What's the false operator in C# good for?
There are two weird operators in C#:
If I understand this right these operators can be used in types which I want to use instead of a boolean expression and where I don't want to provide an implicit conversion to bool.
Let's say I have a following class:
public class MyType
{
public readonly int Value;
public MyType(int value)
{
Value = value;
}
public static bool operator true (MyType mt)
{
return mt.Value > 0;
}
public static bool operator false (MyType mt)
{
return mt.Value < 0;
}
}
So I can write the following code:
MyType mTrue = new MyType(100);
MyType mFalse = new MyType(-100);
MyType mDontKnow = new MyType(0);
if (mTrue)
{
// Do something.
}
while (mFalse)
{
// Do something else.
}
do
{
// Another code comes here.
} while (mDontKnow)
However for all the examples above only the true operator is executed. So what's the false operator in C# good for?
Note: More examples can be found here, here and here.

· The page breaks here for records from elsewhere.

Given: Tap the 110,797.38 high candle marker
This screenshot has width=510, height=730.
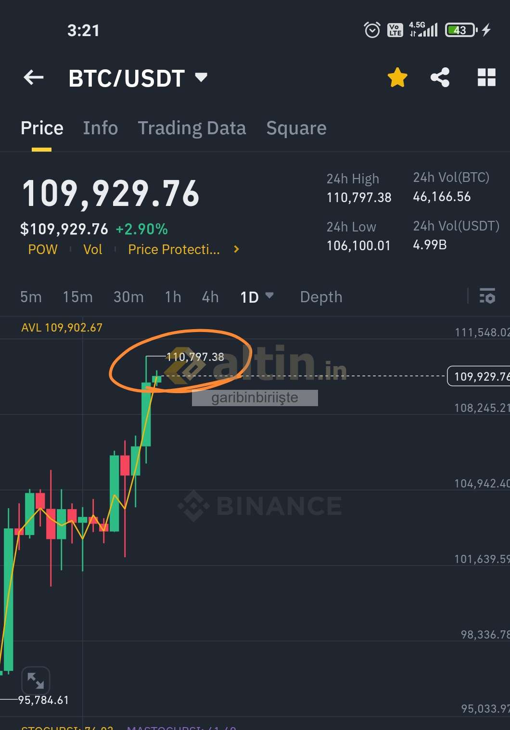Looking at the screenshot, I should 195,357.
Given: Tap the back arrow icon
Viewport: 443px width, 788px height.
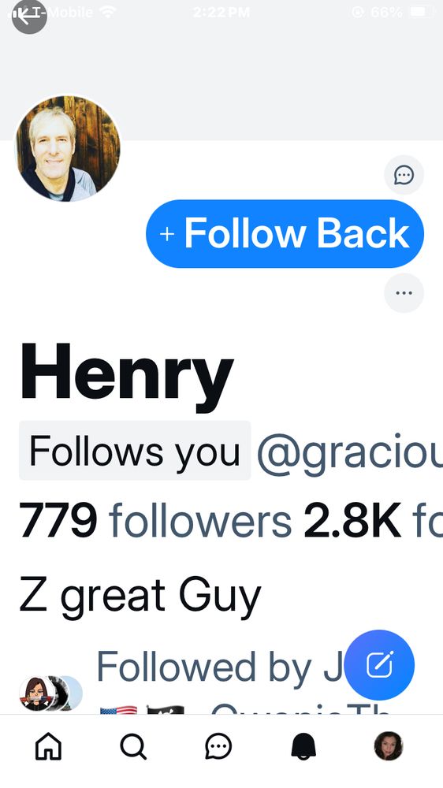Looking at the screenshot, I should pos(28,16).
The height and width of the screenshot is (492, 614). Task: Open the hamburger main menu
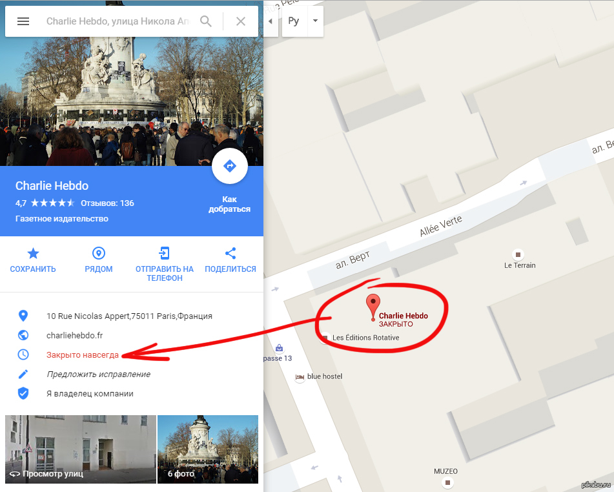pyautogui.click(x=23, y=21)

You can use it to override the &&
and ||
operators.
The &&
and ||
operators can't be overridden, but if you override |
, &
, true
and false
in exactly the right way the compiler will call |
and &
when you write ||
and &&
.
For example, look at this code (from http://ayende.com/blog/1574/nhibernate-criteria-api-operator-overloading - where I found out about this trick; archived version by @BiggsTRC):
public static AbstractCriterion operator &(AbstractCriterion lhs, AbstractCriterion rhs)
{
return new AndExpression(lhs, rhs);
}
public static AbstractCriterion operator |(AbstractCriterion lhs, AbstractCriterion rhs)
{
return new OrExpression(lhs, rhs);
}
public static bool operator false(AbstractCriterion criteria)
{
return false;
}
public static bool operator true(AbstractCriterion criteria)
{
return false;
}
This is obviously a side effect and not the way it's intended to be used, but it is useful.
Shog9 and Nir: thanks for your answers. Those answers pointed me to Steve Eichert article and it pointed me to msdn:
The operation x && y is evaluated as T.false(x) ? x : T.&(x, y), where T.false(x) is an invocation of the operator false declared in T, and T.&(x, y) is an invocation of the selected operator &. In other words, x is first evaluated and operator false is invoked on the result to determine if x is definitely false. Then, if x is definitely false, the result of the operation is the value previously computed for x. Otherwise, y is evaluated, and the selected operator & is invoked on the value previously computed for x and the value computed for y to produce the result of the operation.
The page you link to http://msdn.microsoft.com/en-us/library/6x6y6z4d.aspx says what they were for, which was a way of handling nullable bools before nullable value types were introduced.
I'd guess nowadays they're good for the same sort of stuff as ArrayList - ie absolutely nothing.